FROM OUR PASTOR
Tuesday, June 23, 2020
Our regathered worship continues to generate joy and relief! It’s great to be “in-person.” And it’s great to be personal. Our intentionally smaller worship feels like a group of friends.
The personal is powerful, and it is distinctly holy.
In this Sunday’s scripture lesson, about God’s care of the sparrows, Jesus makes that very point. Sparrows are common, everywhere, nondescript, even regarded – by some – as nuisance. “On, it’s just another sparrow.” But Jesus says that God sees each one personally, and cares for each in their lives and deaths.
God’s personal love is what saves us — and enables us to save each other.

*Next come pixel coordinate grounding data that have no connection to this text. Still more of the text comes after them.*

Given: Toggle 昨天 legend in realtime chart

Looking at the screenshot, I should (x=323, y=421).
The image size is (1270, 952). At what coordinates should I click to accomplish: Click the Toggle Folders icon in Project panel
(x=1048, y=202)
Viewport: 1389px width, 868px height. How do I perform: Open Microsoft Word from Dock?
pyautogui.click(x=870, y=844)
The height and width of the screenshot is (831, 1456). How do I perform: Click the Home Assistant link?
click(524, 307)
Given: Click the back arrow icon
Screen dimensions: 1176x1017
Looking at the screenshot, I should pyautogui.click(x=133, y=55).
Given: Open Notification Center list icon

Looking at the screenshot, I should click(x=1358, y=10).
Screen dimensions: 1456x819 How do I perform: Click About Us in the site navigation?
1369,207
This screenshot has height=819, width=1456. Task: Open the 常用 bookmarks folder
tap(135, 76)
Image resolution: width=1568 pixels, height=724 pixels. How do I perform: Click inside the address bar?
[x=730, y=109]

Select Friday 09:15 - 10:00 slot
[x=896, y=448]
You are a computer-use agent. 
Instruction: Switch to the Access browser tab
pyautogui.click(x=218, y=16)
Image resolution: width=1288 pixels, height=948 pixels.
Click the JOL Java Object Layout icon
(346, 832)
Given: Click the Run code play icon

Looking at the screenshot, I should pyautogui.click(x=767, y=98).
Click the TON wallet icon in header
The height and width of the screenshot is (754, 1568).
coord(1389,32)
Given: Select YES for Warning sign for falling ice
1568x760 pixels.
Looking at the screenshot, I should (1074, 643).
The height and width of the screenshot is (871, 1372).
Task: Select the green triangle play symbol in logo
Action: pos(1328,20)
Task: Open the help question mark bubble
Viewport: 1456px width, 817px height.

I am reminded of a real life-situation that shows this truth. In the first intense weeks of the Corona Virus in New York City hospitals, doctors and nurses were overwhelmed by the scores of people dying. They were under pressure to clear the room, get the body out, and move on to the next patient — to treat their deceased patients impersonally.
It was this impersonal ethos that drove many medical staff to tears and exhaustion. They had to resist. Gradually, most of them began to practice, “The Pause.” All the medical workers who’ve been involved in the care of the person assemble in the room, around the deceased, almost immediately after death. The deceased person’s name is spoken, and a moment of silence descends. After this fulsome silence, someone will say, “Thank you.” The Pause is over. But the power of the personal saves the souls of those medical workers.
This Sunday, we’ll reflect on Jesus’s teaching about the power of the personal, as he talks about the sparrows.